At 08.50 +0200 00-08-29, Dan Oscarsson wrote:
>  >Because we don't want to have UTF-8 in names in application protcols
>>which is not defined to use 8bit characters.
>
>But we want all protocols to go 8bit! (and most are).

Of course, but they can not handle 8 bit in the addressing.

>  >A preliminary discussion with application area working group chairs
>>said that "domainnames in protocols should stay at 7bit, or go to
>>UTF-8" and further that "SMTP can be changed to handshake to UTF-8,
>>if fallback encoding exists and is well-defined, but HTTP will not be
>>fun due to the definition of URIs".
>
>Yes, SMTP can be fixed easily.
>HTTP is already 8bit. There is no problem to use UTF-8 in URIs.
>Except for the stubborn group who think an URI can only be ASCII.
>I have used 8-bits in URLs for many years.

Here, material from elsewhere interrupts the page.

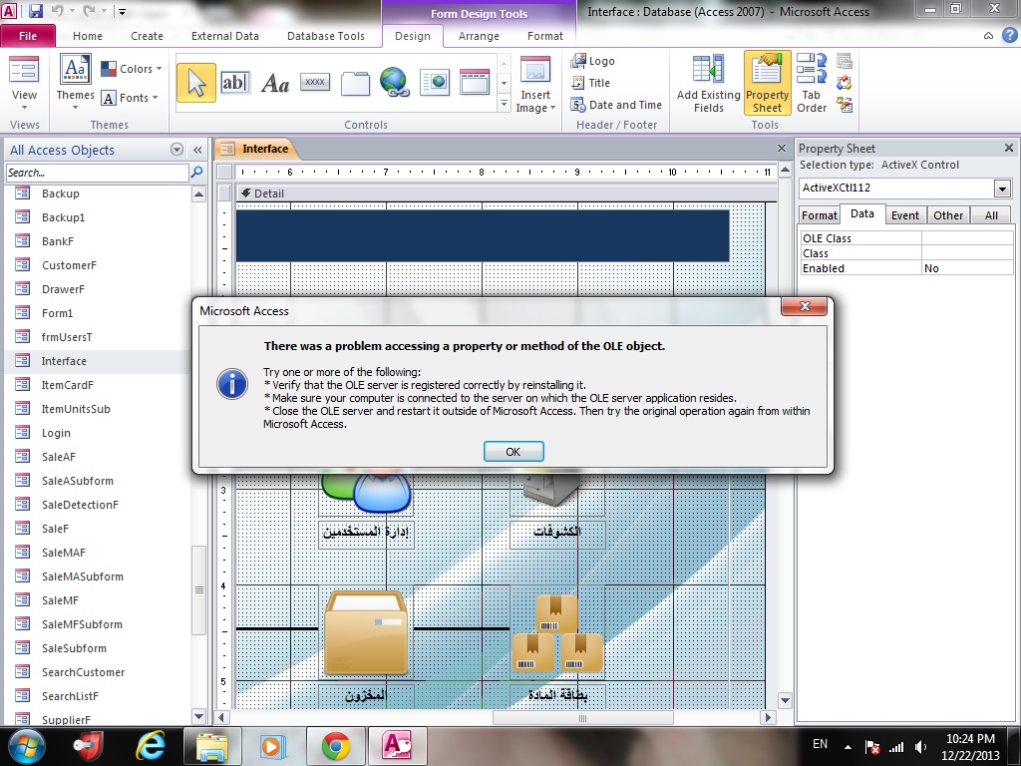Click the navigation pane Search field
Image resolution: width=1021 pixels, height=766 pixels.
click(x=97, y=173)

What is needed is to define what the %-encoding of 8bit characters in 
URIs should be. See the draft which Larry has written.

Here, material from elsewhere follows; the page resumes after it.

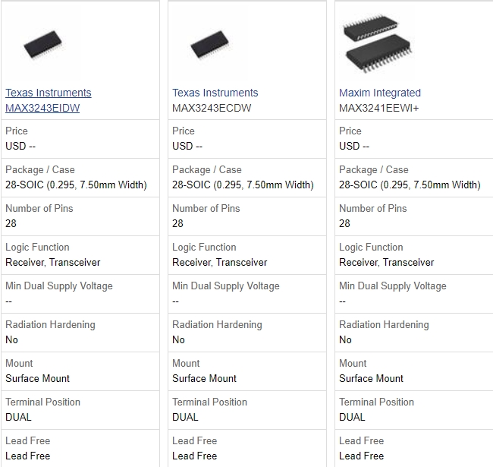Click Min Dual Supply Voltage label, first column

click(x=58, y=286)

>It is really high time that the ASCII only people let go of their idea
>that ASCII is everything. Most protocols can use 8 bits, most can
>easily use UTF-8 (which is not that efficient but we have it for the
>ASCII people. If will not help me who require ISO 8859-1 compatibility).

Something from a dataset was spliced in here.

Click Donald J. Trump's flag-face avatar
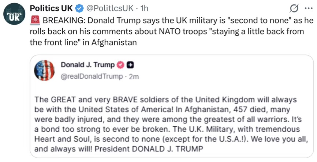This screenshot has height=162, width=317. (44, 70)
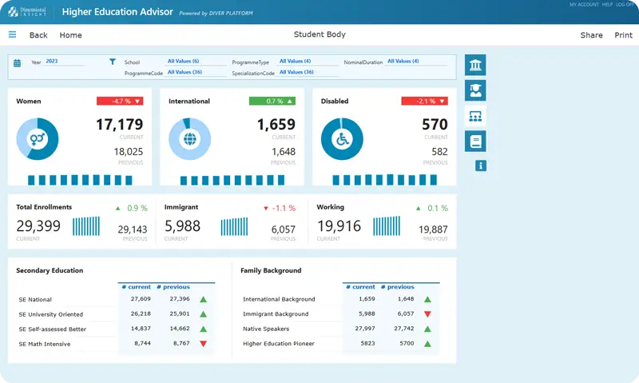The width and height of the screenshot is (639, 383).
Task: Go to Home in the navigation bar
Action: click(70, 35)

Dan, we had this discussion in 1992 aswell when we both worked with 
MIME...and I will not bring up the old arguments about "yes, 8bit 
might work, BUT the corners of the usage of the protocol is undefined 
as 8bit is not well defined, but work -- sort of".

We have different opinion on this issue, so I will not try to force 
you to think and belive in what I do belive in. :-)


The point with my message was that the big task will be to review the 
protocols which use domainnames to identify:

- If non-ascii usage is defined (charset definition etc)
- If non-ascii useage works
- If non-ascii usage can be fixed in the protocol specs
- If applications can be fixed to non-ascii usage works

Some applications are pretty easy (SMTP iff UTF-8 is chosen as 
encoding, and an ascii fallback is defined). Some are worse (HTTP 
because of the lack of proper definitions of some things). Some are 
really in bad shape (any usage of X.509 certificates).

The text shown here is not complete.